I know what you're thinking. You're thinking "Cyrus, this can't possibly be good, your father is clearly the antagonist of the piece, I know child-endangerment and child abuse when I read about it in a dead boy's diary, there's no way this will go well". And you would be right. This is not going to go well.
But see nothing does for us, ever. We're Laine boys. Things don't go well, not in the usual sense. And a little activity will be much more fun and interesting (to us) than an exercise, like knife practice, or a morning run, or the like. I mean, we'll have to do those too when we get home, but rest assured there are loads of miserable paces he could put us through, that aren't this neat little errand he's about to describe.
"An assassination. I need it done, and you'll be alibied as being here. I assume you can handle that, Cyrus?" He asks.
"I can, who is it?"
"You'll be sent the details, both of you. Michael what would this be, your fourth kill?"
"Fifth."
"That nobody procured for you?"
"Fourth," Micheal nods, a bit ashamed.
"And Cyrus?" He asks.
"Tenth," I say, rubbing the notches on my left arm. One each from my father's serrated blade.
"Let your brother spill the blood, he needs the experience," our father says, straightening up. "Go get changed for dinner."
"Sir," we both say. We wait for him to go to converse. Micheal heads for his phone where he left it on one of the pool chairs.
"It's at some club—instructions are slip the agents, go out downtown, late, we find the persons, kill 'em in a club bathroom," Micheal says, looking at his phone.
"Who is it?" I ask.
"Just some kids, he probably picked 'em randomly," Michael scoffs, "See if we'd do it."
"So let's not, look, it's an evening free, let's go clubbing," I say, "It's easy night out."
"But this could be fun," Micheal shrugs.
"Yes and I assure you brother getting drunk is equally fun. I promise you wine is sweet as bloodshed, and one pricks the conscience less," I say.
"Maybe you are a bastard. Laine's are born without consciences," he says.
"I mean, possibly, given everything about me," can't really imagine our father fathering a gay child. I climb out of the pool to look at my phone. Yep, the victims look random. "Come on. Once, just try it with me. You're my brother, I'd like to get you stupid drunk in a proper club and we've an excuse to go! We're not gonna get the chance again and as you predicted these are arbitrary victims to keep our taste for blood— it means nothing."
"Nothing but to hone us to the chase," he says, "And there will be hell to pay if we don't do the deed."
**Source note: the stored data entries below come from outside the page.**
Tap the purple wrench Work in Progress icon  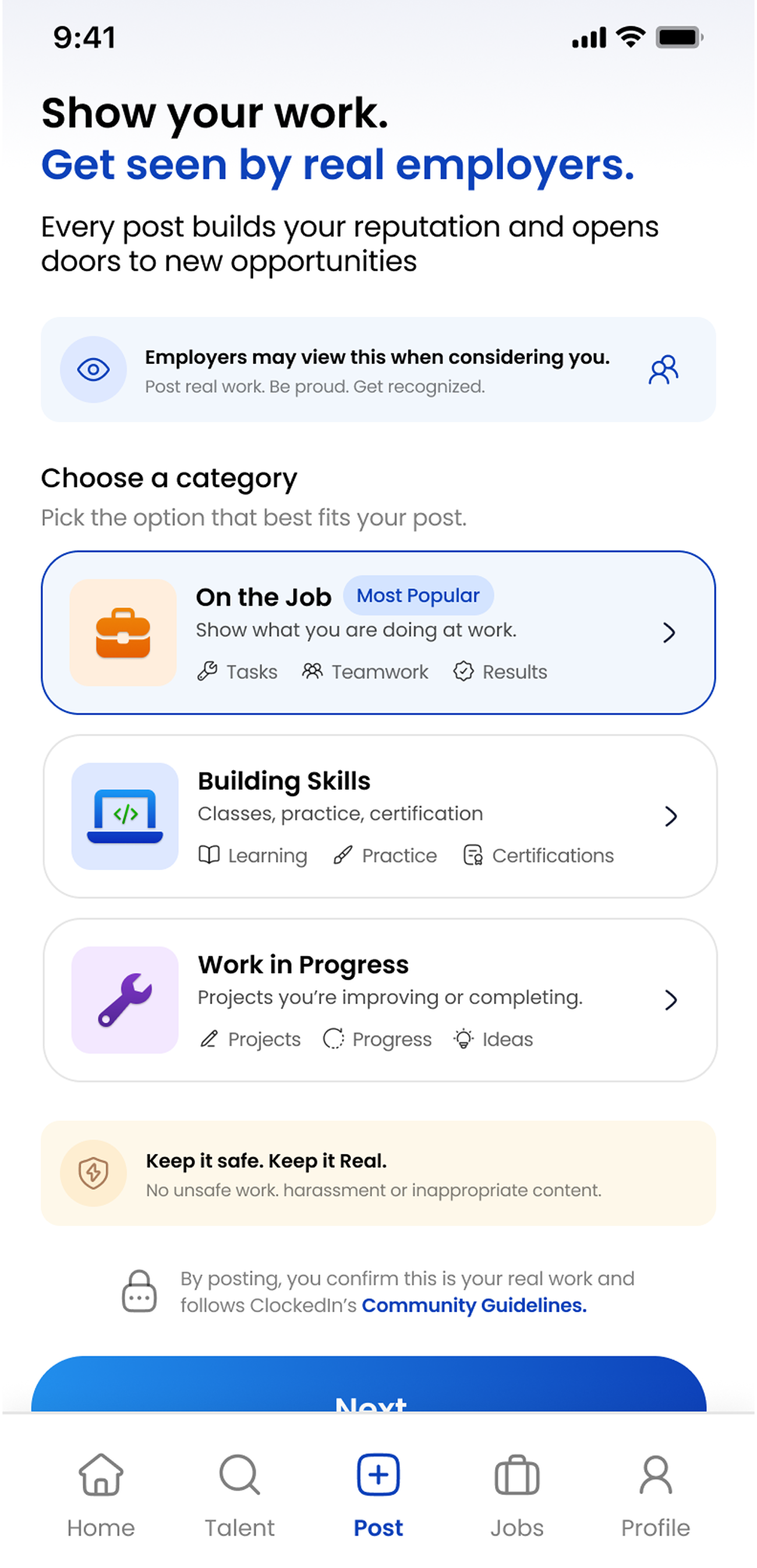125,1000
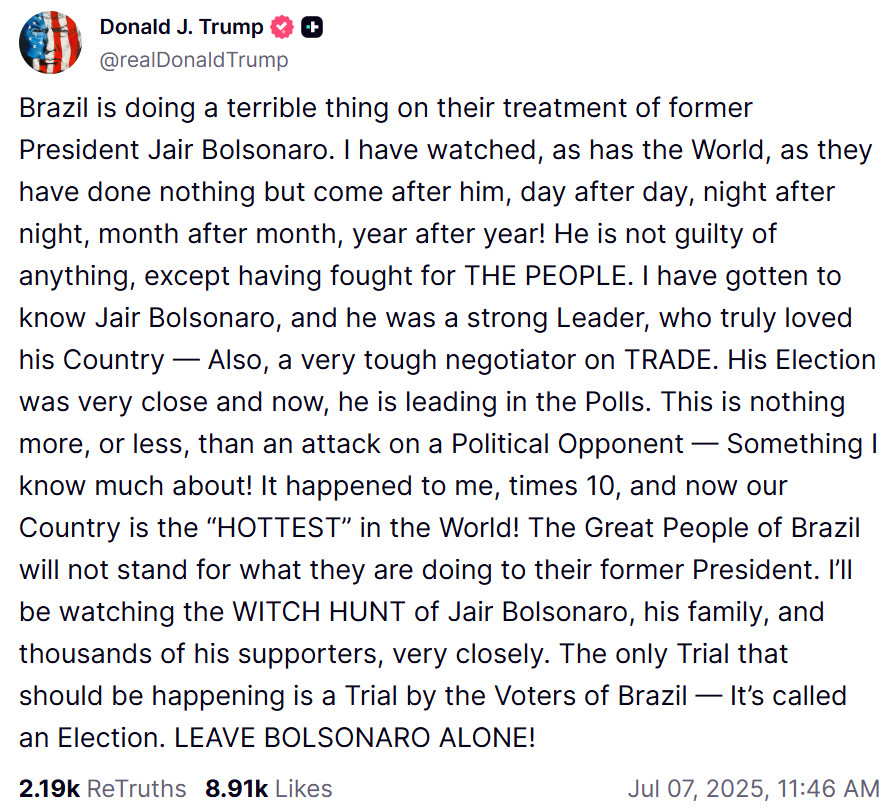
Task: Click the quoted word HOTTEST
Action: coord(279,528)
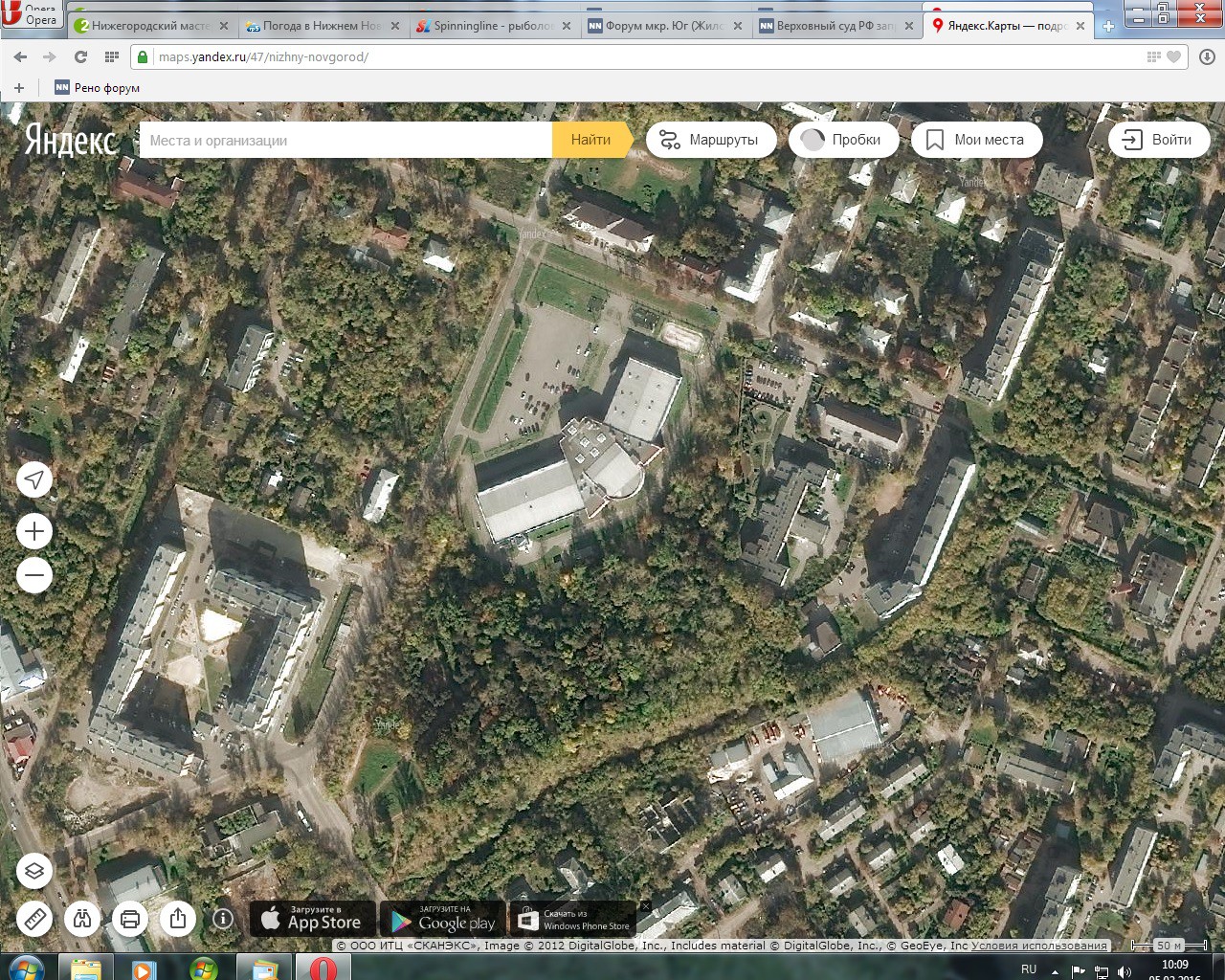Click the share map icon
This screenshot has height=980, width=1225.
tap(178, 920)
"So you can do it if you like, I'm just saying, we've got a full night to enjoy ourselves I'm not going to spill innocent blood when I could be getting drunk," yeah before you say anything no, I absolutely not supposed to be drinking with everything I've got going on. Shh. That's not gonna stop me.
"We'll have some fun then, but help me kill them? If there's not blood on you he'll be cross," he sighs, "You know what that means. He's disappointed in you already half the time."
"I noticed. No, as you said he's already sick of me. He can be," he doesn't get to have me much longer, "I do not care, I promise you, his rage is one of the last things I fear at this point."
"You are brave," Micheal laughs.
"Not remotely, now I'll take whatever lumps he decides to give me for it. But come, have fun with me? I need to get my little brother shit-faced," at least once. I get to do that don't I?
"All right, after the killings," he says.
"As you wish, I'll wait for you," I sigh, "See how late we can stay out, before the goons find us."
"Shane's gonna just implant a tracker in your brain."
"Good luck to him with that, now, you heard him. Let's get to dinner," I say, climbing from the pool finally. This could actually be fun.